GIVEN TEXT:
Content starts

Stimulus monies injected into the global economy have had a profound effect on the industry, according to the Bureau of International Recycling (BIR), increasing demand and supporting soaring prices in Q4 2020.
The bureau has forecast a positive global ferrous scrap market on rebounding demand and prices in China and the Indian government’s reduction of import duty on certain scrap to zero effective until March 31, 2022. Emerging market economies in Asia, Africa, and Latin America seek to diversify local economies to support growth in steel-consuming industries like transportation, logistics, renewable energy, technology, telecommunications, construction, and petrochemicals.
Prices rising in the US
According to BIR, global ferrous scrap prices increased from mid-October through January. In February, scrap prices dipped on inventory recovery as scrap yards received better flows due to mild weather. Import buying activity increased as Asian mills reopened on limited ferrous scrap inventory and domestic sources.
Scrap prices in the US are expected to firm up in March due to the inclement weather conditions in unprepared regions as mills are concerned about scrap availability in the midst of strong demand schedules that already have higher than usual lead times.
Finished steel prices in the US and internationally may soften later in the year with new production sources coming online and seasonality but scrap market demand will remain healthy. The key fundamentals in steel demand-consumption will strengthen as the world learns to balance COVID-19 complications and economic activity, BIR indicated.

Content ends

DATASET SECTION:
Content starts

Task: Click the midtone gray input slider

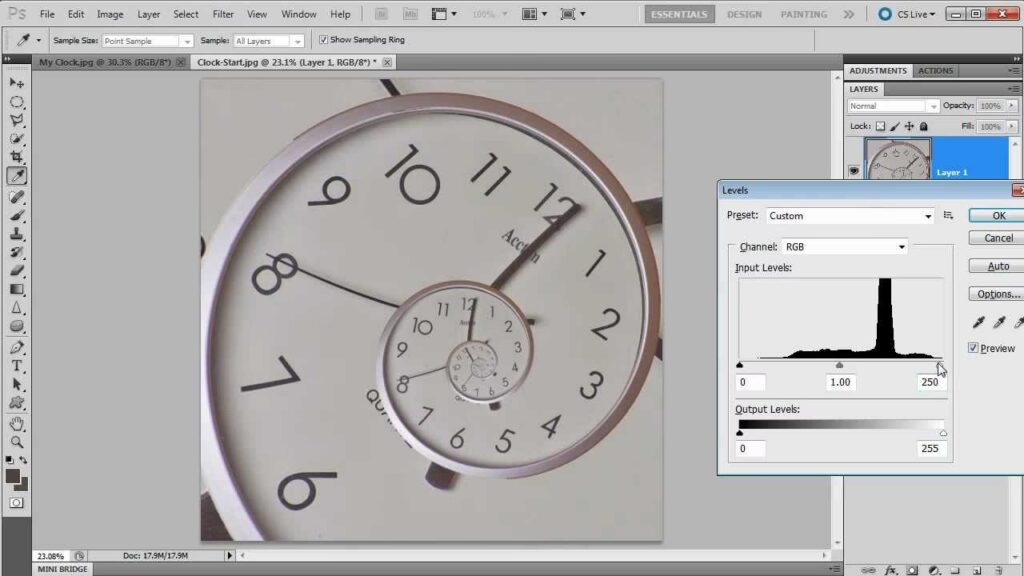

Content ends

TASK ITEM A:
According to the scrap market text, why did scrap prices dip in February?
TASK ITEM B:
Translate this sentence from the scrap market text into Spanish: "According to BIR, global ferrous scrap prices increased from mid-October through January."
TASK ITEM C:
Pick up the scrap market text after its last sentence and continue it.

TASK RESPONSE A:
Inventory recovered as scrap yards received better flows due to mild weather.

TASK RESPONSE B:
Según el BIR, los precios mundiales de la chatarra ferrosa aumentaron desde mediados de octubre hasta enero.

TASK RESPONSE C:
Asia looks beyond China
Asian countries have benefited from the China-US trade feud with countries like Taiwan, Bangladesh, and Malaysia, to name a few, attracting billions in investments with the installation of hundreds of new companies either launching or relocating.
China aims to reduce carbon emissions by cutting its steel output in 2021 according to its masterplan for steel. Obsolete lines are being phased out and strict approval and regional bans are being considered on new steelmaking capacity, BIR noted. The country also plans to prevent a resurgence of idled capacity and induction furnaces and through its shift to electric arc furnaces (EAFs), China is planning to raise its scrap ratio to 30pc. Large-scale scrap recycling, processing, and distribution centers are expected to grow domestically but China will also be placing pressure on global prices through import demand.
The UK to face Brexit challenges
The EU, Japan, the US, and the UK will continue to play an important role in ferrous scrap export as the world’s largest sources of scrap.
The steel sector in the UK has managed to operate at near-normal levels during the COVID-19 pandemic. However, given the Brexit plan, the country will confront some challenges with the new EU framework. Scrap prices in the UK encountered increases in November-January with price erosion of about 10-15pc in February, following the same trend as the US.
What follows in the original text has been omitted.